Por Tabassum Zakaria WASHINGTON (Reuters) - O presidente dos Estados Unidos, George W. Bush, mandou na sexta-feira que sejam ampliadas as sanções impostas ao governo ilegítimo de Robert Mugabe, presidente do Zimbábue, e que se adotem as medidas necessárias para congelar os bens de 17 empresas estatais do país.

'Essa medida é um resultado direto do fato de o regime de Mugabe continuar a incentivar o uso da violência', afirmou Bush em um comunicado.

O líder zimbabuano venceu as eleições presidenciais do mês passado, mas o processo foi condenado por países do Ocidente e boicotado pelo líder oposicionista Morgan Tsvangirai, que afirmou que o governo usou medidas intimidadoras e agressivas antes do pleito.

O Departamento do Tesouro dos EUA começou a adotar as medidas para congelar os bens de 17 estatais zimbabuanas que se encontram sob jurisdição norte-americana.

Segundo o órgão, os cidadãos dos EUA seriam proibidos de realizar negócios com essas empresas, entre as quais o Banco de Desenvolvimento Agrícola do Zimbábue e companhias dos setores mineral, têxtil, químico e outros.

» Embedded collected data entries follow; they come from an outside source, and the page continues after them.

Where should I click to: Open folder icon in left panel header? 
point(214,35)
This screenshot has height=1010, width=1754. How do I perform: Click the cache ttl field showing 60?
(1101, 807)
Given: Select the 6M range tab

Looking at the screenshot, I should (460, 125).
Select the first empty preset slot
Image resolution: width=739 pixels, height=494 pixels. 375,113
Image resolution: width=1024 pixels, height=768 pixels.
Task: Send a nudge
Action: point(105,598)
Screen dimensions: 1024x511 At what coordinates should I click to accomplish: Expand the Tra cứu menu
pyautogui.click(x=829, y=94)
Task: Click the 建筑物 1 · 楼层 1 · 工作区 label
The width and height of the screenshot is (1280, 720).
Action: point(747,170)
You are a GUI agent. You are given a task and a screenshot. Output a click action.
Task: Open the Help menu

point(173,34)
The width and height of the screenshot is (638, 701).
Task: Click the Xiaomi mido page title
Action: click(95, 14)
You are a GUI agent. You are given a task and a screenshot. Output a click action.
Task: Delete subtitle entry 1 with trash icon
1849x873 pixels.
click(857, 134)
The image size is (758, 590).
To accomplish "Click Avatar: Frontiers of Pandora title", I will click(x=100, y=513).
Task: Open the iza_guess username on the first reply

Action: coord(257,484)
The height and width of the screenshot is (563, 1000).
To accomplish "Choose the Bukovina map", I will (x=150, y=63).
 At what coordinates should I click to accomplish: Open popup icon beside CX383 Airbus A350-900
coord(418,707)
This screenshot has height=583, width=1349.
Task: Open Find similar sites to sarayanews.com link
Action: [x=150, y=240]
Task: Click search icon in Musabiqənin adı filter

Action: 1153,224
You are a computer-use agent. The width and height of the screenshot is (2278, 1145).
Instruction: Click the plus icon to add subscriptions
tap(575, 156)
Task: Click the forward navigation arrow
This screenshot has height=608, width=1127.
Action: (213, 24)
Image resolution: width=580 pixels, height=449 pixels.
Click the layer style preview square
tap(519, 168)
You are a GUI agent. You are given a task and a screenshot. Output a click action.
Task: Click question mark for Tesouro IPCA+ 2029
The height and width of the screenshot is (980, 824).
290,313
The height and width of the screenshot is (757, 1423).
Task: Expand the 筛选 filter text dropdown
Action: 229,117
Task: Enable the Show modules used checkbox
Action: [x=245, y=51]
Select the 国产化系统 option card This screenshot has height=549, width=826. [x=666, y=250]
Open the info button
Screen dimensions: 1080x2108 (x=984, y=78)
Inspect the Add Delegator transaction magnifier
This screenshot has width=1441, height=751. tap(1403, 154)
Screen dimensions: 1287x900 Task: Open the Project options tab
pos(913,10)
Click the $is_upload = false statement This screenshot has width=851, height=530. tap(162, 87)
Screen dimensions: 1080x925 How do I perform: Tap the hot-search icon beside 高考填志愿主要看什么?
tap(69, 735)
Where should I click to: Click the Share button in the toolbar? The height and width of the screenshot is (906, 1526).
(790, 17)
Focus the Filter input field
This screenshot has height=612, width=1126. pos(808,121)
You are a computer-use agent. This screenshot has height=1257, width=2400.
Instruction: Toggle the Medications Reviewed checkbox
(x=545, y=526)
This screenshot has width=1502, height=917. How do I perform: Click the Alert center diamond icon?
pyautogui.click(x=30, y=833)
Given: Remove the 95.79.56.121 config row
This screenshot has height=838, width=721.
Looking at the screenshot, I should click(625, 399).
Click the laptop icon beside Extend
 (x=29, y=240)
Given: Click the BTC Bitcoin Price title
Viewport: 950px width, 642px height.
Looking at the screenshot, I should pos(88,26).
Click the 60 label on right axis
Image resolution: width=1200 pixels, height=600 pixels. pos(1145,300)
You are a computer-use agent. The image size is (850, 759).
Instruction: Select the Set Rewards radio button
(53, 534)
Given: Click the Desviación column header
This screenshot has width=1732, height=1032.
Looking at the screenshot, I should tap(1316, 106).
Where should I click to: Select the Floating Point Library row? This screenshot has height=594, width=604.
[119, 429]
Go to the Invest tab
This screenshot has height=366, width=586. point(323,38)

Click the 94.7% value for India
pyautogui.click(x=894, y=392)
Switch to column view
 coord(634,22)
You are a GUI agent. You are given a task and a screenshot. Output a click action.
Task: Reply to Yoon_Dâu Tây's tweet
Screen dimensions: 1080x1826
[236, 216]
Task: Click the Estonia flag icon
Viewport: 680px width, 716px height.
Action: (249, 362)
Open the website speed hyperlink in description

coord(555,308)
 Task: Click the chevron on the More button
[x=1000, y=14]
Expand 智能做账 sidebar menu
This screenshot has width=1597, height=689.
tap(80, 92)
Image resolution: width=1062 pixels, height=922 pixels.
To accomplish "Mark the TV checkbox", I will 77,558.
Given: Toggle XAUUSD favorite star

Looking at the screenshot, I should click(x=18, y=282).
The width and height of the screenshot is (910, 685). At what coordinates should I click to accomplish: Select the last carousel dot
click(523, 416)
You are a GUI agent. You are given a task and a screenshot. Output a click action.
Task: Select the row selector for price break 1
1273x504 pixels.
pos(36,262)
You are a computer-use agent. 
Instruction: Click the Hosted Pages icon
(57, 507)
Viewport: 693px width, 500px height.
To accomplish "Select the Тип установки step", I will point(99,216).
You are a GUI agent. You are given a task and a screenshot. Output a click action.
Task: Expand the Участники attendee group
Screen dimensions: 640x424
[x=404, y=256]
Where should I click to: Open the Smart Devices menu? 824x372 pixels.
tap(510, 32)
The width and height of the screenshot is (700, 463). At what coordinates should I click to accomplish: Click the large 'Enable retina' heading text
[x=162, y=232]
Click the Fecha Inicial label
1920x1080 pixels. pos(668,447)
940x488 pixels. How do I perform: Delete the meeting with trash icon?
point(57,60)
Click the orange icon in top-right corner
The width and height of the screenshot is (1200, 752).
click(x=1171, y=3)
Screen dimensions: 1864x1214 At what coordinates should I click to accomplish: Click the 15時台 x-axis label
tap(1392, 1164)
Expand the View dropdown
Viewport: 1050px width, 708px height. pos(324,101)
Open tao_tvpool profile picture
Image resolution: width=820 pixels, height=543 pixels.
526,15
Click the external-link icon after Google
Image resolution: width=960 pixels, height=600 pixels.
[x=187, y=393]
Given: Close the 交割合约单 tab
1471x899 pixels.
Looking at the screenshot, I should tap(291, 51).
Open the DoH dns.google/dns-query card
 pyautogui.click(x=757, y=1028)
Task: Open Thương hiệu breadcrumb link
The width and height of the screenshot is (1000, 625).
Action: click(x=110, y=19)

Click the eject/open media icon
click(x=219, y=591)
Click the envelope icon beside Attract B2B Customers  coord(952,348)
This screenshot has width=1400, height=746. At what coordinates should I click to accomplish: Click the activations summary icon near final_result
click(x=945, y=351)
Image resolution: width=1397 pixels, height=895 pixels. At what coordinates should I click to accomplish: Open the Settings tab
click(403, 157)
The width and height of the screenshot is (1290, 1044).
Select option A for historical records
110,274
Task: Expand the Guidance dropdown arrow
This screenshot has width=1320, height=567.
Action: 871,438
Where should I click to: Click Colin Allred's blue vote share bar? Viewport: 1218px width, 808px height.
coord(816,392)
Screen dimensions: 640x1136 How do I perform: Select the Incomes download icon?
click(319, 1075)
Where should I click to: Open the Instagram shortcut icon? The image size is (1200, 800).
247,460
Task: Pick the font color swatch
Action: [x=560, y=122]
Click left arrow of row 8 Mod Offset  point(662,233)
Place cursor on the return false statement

Mugabe é alvo de sanções dos EUA desde março de 2003, afirmaram autoridades norte-americanas.

Bush disse ter decidido ampliar as sanções depois de o governo de Mugabe ter ignorado os apelos da União Africana (UA), da Organização das Nações Unidas (ONU) e da Comunidade para o Desenvolvimento da África Austral (SADC) de parar com os ataques contra os simpatizantes e autoridades da oposição.

'Caso as atuais negociações realizadas na África do Sul entre o regime de Mugabe e o Movimento para a Mudança Democrática (MDC, partido de Tsvangirai) resultarem em um novo governo que represente a vontade do povo zimbabuano, os EUA estarão prontos para fornecer pacotes de ajuda, auxílio ao desenvolvimento e a normalização das relações com as instituições financeiras internacionais', disse Bush.

O partido de Mugabe e duas facções do MDC deram início a negociações mediadas pela África do Sul a fim de criar um governo de unidade nacional capaz de superar o impasse em torno da vitória de Mugabe no segundo turno da eleições, no dia 27 de janeiro.

A oposição diz que 120 de seus simpatizantes foram mortos e que muitos outros foram torturados ou espancados desde o primeiro turno das eleições, no dia 29 de março, que Tsvangirai venceu, mas no qual não conseguiu conquistar um número suficiente de votos para evitar um segundo turno.

Mugabe culpa a oposição pela onda de violência.